Does anyone of you know if it's possible for me, that is _no_ Egyptian citizen, to get a Driver's license in here in Egypt, _without_ already having a european license? 

Thanks!


----------



## MaidenScotland (Jun 6, 2009)

Hi

Yes, but first you have to have residency then you can apply for a licence


----------



## Sophy (Jan 4, 2014)

Okay, thanks!

Leaves me to one further question... How do I get residency? 

Thank you!


----------



## hurghadapat (Mar 26, 2010)

Sophy said:


> Okay, thanks!
> 
> Leaves me to one further question... How do I get residency?
> 
> Thank you!


You should be able to do it by just extending your tourist visa.....have a look here.

http://www.expatforum.com/expats/eg...living-egypt/87175-driving-test-hurghada.html


----------



## Helen Ellis (Aug 9, 2008)

Hope you brought your Certificates of Education with you! You'll need them to get a licence.


----------



## Sophy (Jan 4, 2014)

Helen Ellis said:


> Hope you brought your Certificates of Education with you! You'll need them to get a licence.


What is that? Education of what?


----------



## theottoman2001 (Jan 8, 2014)

*Moving Marsa Alam*

Hi,

Are you still living there by chance?

We are considering to move there for a work opportunity.

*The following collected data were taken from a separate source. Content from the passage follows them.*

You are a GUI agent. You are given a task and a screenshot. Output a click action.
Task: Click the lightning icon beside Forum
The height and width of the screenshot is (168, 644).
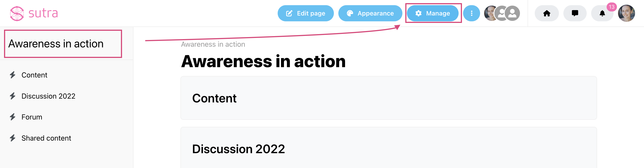[x=13, y=117]
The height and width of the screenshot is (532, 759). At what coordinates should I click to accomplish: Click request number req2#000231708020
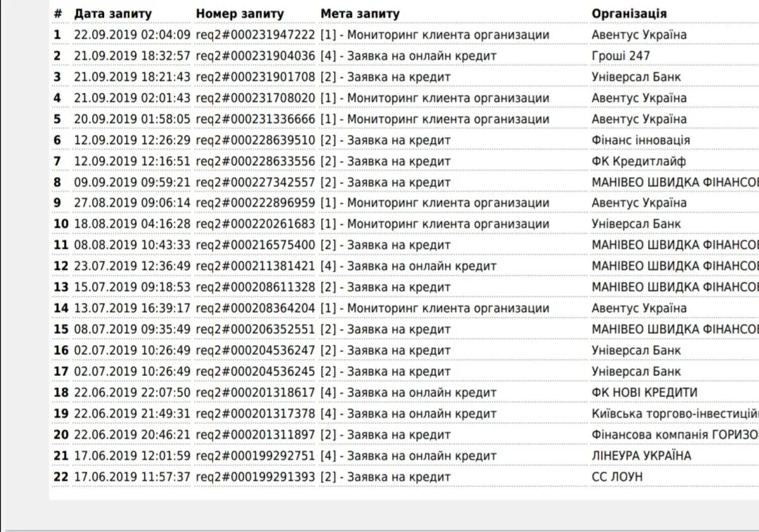pos(255,98)
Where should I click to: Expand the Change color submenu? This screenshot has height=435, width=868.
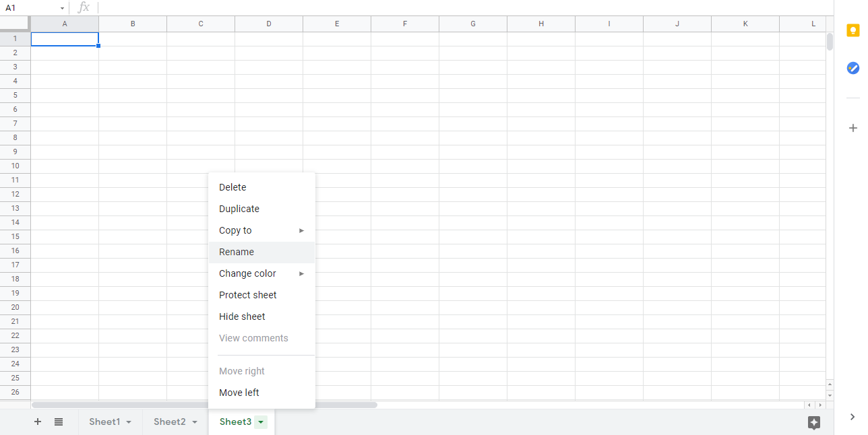click(247, 273)
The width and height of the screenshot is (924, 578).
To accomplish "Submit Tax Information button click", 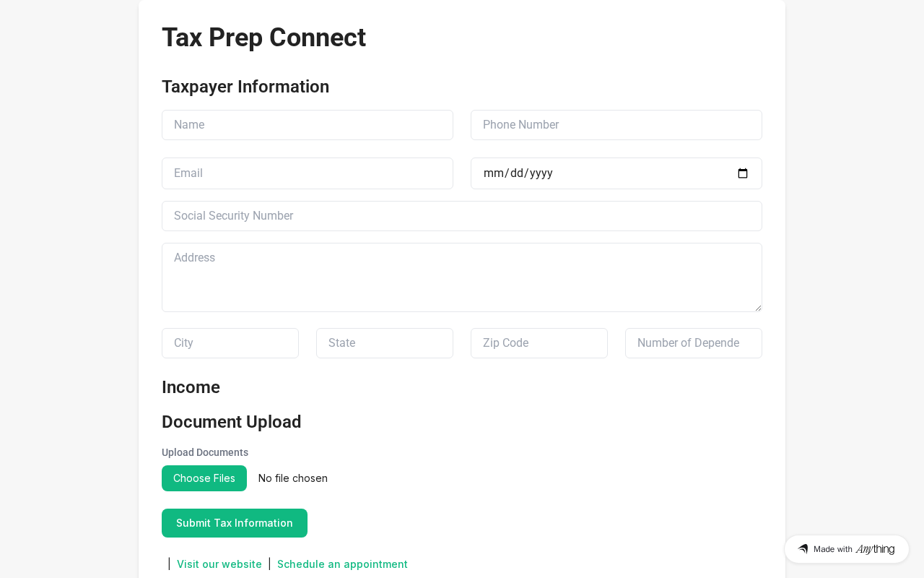I will click(x=235, y=523).
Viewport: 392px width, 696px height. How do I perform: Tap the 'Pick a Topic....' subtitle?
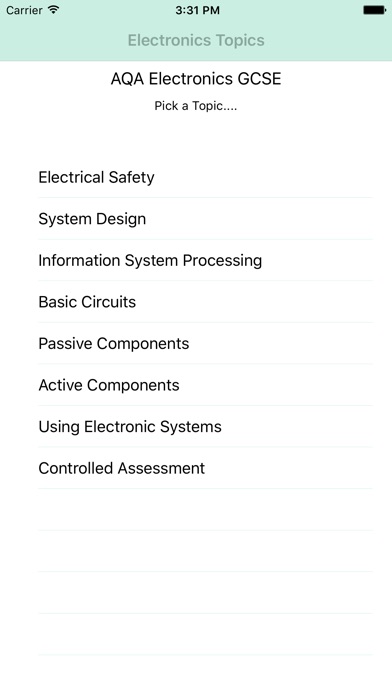(196, 106)
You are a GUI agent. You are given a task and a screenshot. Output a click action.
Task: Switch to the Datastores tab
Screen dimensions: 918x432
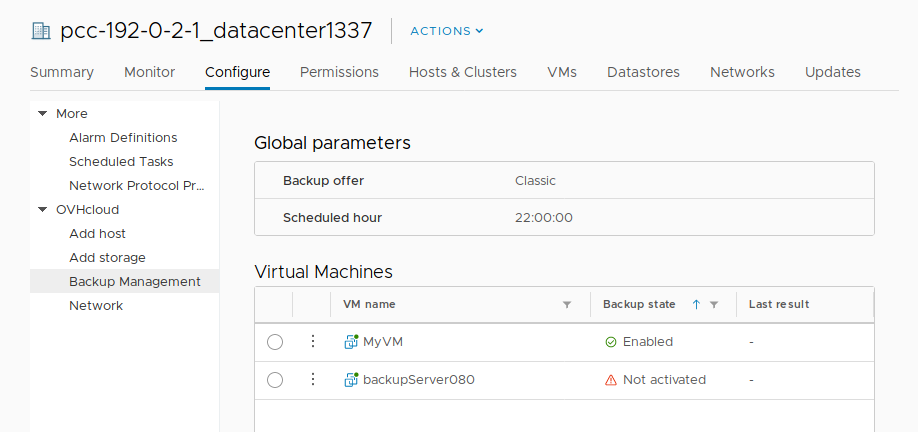click(x=643, y=72)
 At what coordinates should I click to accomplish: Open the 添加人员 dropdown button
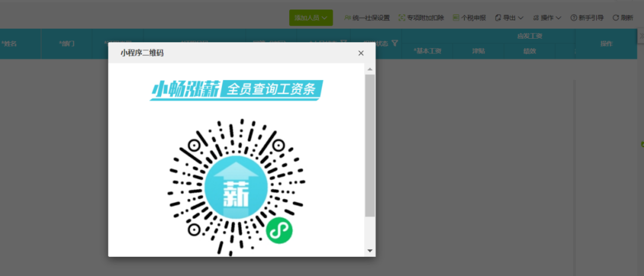coord(311,18)
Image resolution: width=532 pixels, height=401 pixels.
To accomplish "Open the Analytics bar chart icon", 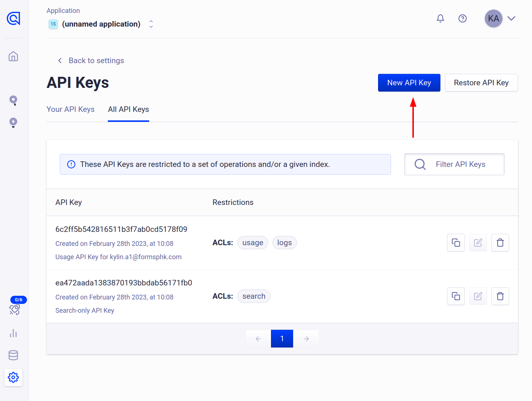I will tap(13, 333).
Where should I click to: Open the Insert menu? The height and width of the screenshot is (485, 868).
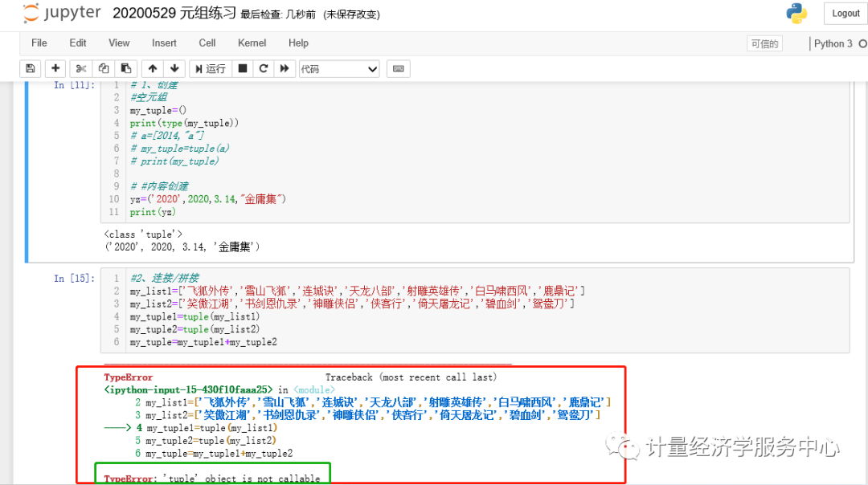click(x=164, y=43)
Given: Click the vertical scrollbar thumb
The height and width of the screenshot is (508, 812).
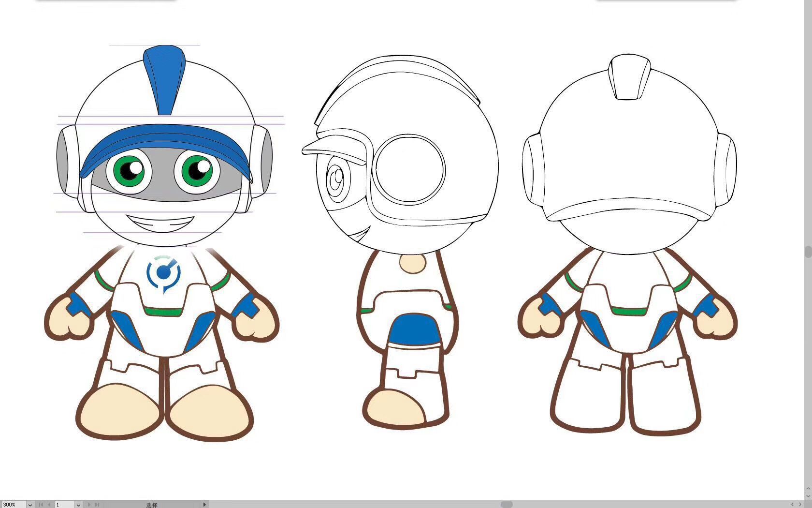Looking at the screenshot, I should coord(808,252).
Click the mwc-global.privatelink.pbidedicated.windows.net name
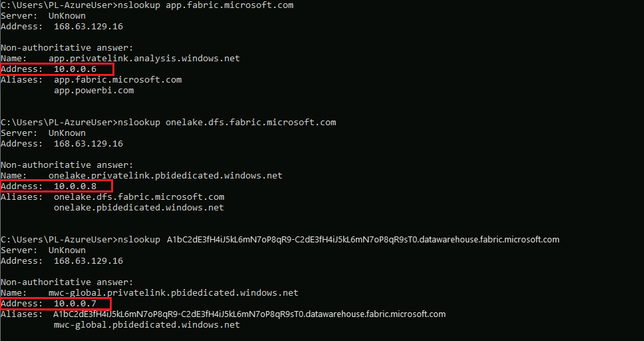Screen dimensions: 644x341 (x=173, y=293)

Any advice you can give would be great.

Did you get your drivers license?

All the best, Thanks


----------



## Sophy (Jan 4, 2014)

Hello!

Yes, I am still living here in Marsa Alam.
As I understand you're moving here for a job. Well, that's good because to be quite honest it's not so much to do here. Don't get me wrong, I love it. I came for this quiet, peaceful life. The people living here are just that, quiet and peaceful, and here is sweet restaurants with local food, cosy coffee shops, one of my favourite is the very nice coffee shop called . But if you're looking for more night life, I can't recommend this village.

It was actually my egyptian boyfriend who fixed this apartment for me, and he told me I was lucky to get a new, clean one. But the rents are quite low, and they're building a lot of new apartments. I will ask my boyfriend for more information about apartments. Or do your job opportunity arrange something for you? Many do. Either way, ask anything you want to know and I will ask my more experienced boyfriend.

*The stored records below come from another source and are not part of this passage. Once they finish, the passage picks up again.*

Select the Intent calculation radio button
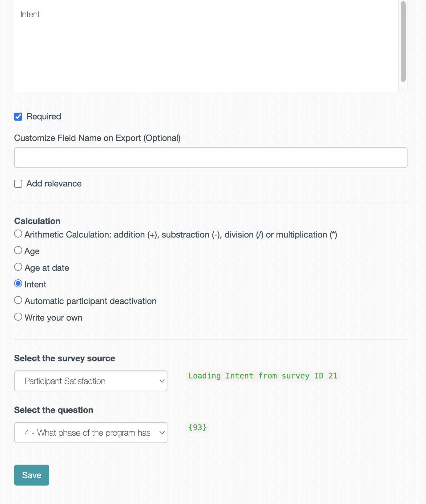The width and height of the screenshot is (426, 504). click(18, 284)
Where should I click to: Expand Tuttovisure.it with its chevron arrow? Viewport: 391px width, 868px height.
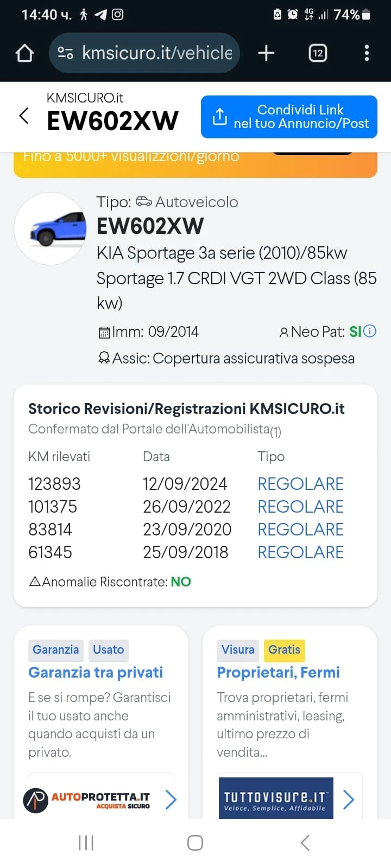click(x=349, y=800)
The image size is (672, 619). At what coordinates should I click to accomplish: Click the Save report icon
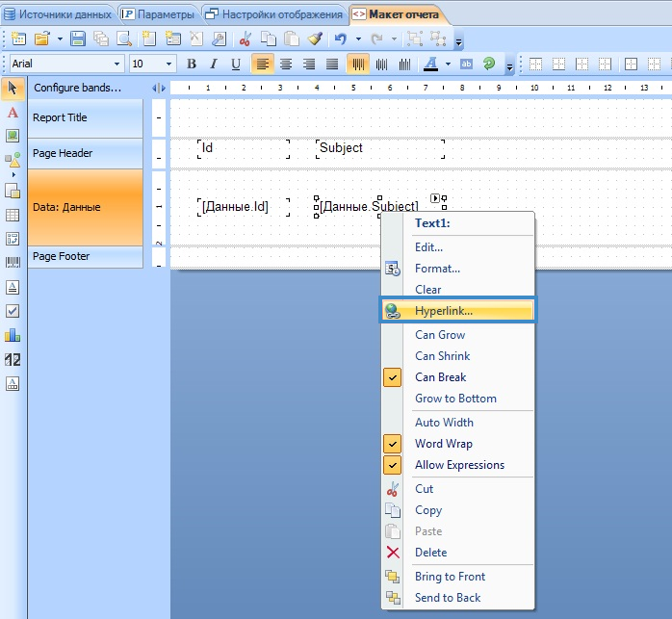coord(78,39)
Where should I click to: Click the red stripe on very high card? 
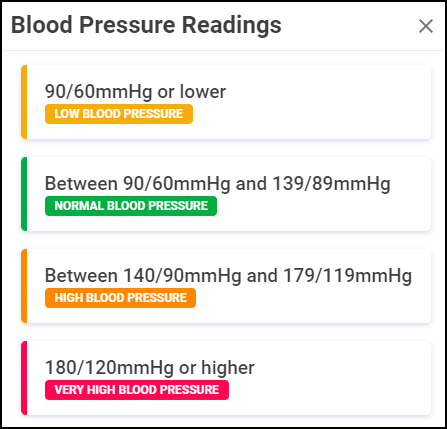[24, 378]
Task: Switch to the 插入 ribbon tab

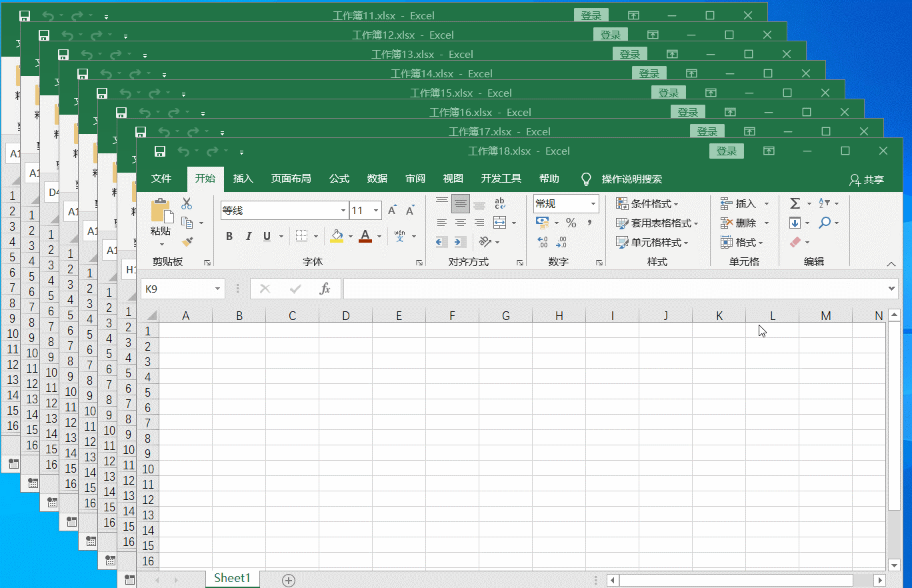Action: point(243,179)
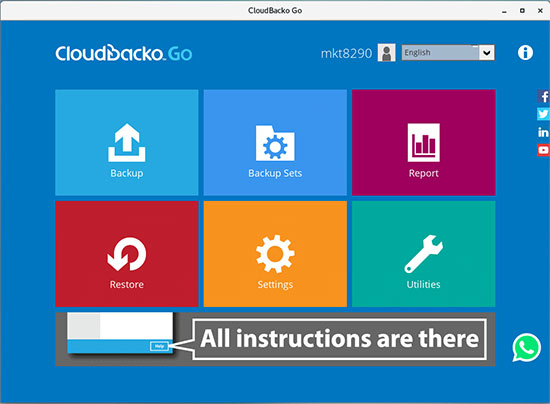Maximize the CloudBacko Go window
The image size is (550, 404).
coord(522,11)
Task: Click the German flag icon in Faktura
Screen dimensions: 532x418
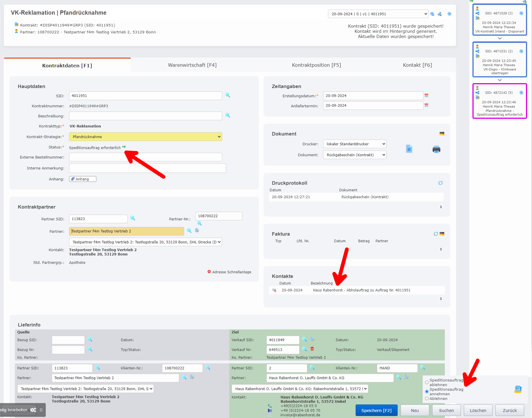Action: pyautogui.click(x=442, y=234)
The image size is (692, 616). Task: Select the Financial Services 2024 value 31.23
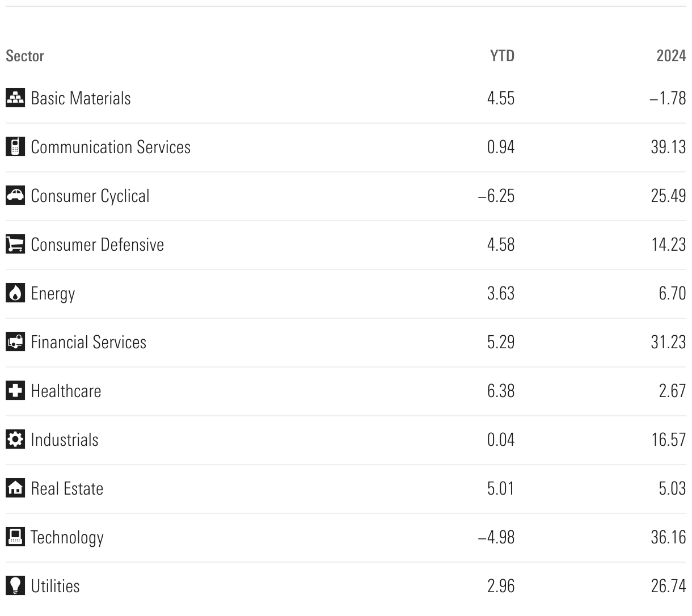tap(668, 342)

And no, I haven't applied for a driver's license yet, thanks!


----------



## theottoman2001 (Jan 8, 2014)

theottoman2001 said:


> Hi,
> 
> Are you still living there by chance?
> 
> ...


Hey, great to get your reply. We are looking at a job.

Are you in the village say 1hr south the from international airport?

If successful the company is considering housing some staff members in this area. Already 1 or 2 are there. The work site is a gold mine 30 km west.

We are in an expat role now. So if we can get some fresh food and other things and enjoy the locality etc. for diving I think it might be a great place for a few years.

We are so grateful for your help. I will stay in touch if that's is okay and may have a few more questions.

All the best, Thanks, Chris


----------



## Sophy (Jan 4, 2014)

Yes, I am in that village, 1h south from the international airport 

Alright, yes I've seen a lot of gold mine workers here! 

I enjoy the local food, and most restaurants are fresh. At least I've been living here for 40 days now and not once did I get sick, nor stomach problems. The diving here is wonderful too, of course. This is the reason (apart from my boyfriend) that I moved here. There are plenty of good diving centers in this area.

Absolutely, keep in touch!


----------



## theottoman2001 (Jan 8, 2014)

Sophy said:


> Yes, I am in that village, 1h south from the international airport
> 
> Alright, yes I've seen a lot of gold mine workers here!
> 
> ...


Hello,

Thanks once again. That is helpful. Will stay in touch and see what happens.

All the best, Chris


----------



## Helen Ellis (Aug 9, 2008)

*Certificate of Education*



Sophy said:


> What is that? Education of what?


When you apply for your driving licence you will be asked to produce some kind of certificate of education. This could be any exam certificates you achieved at school/college/university, I would imagine whatever you did at 16/18yrs would be enough. I have been told they have to see originals, not copies. 

I thought people were joking when they said this, but no, it's true. I was surprised people actually had them here!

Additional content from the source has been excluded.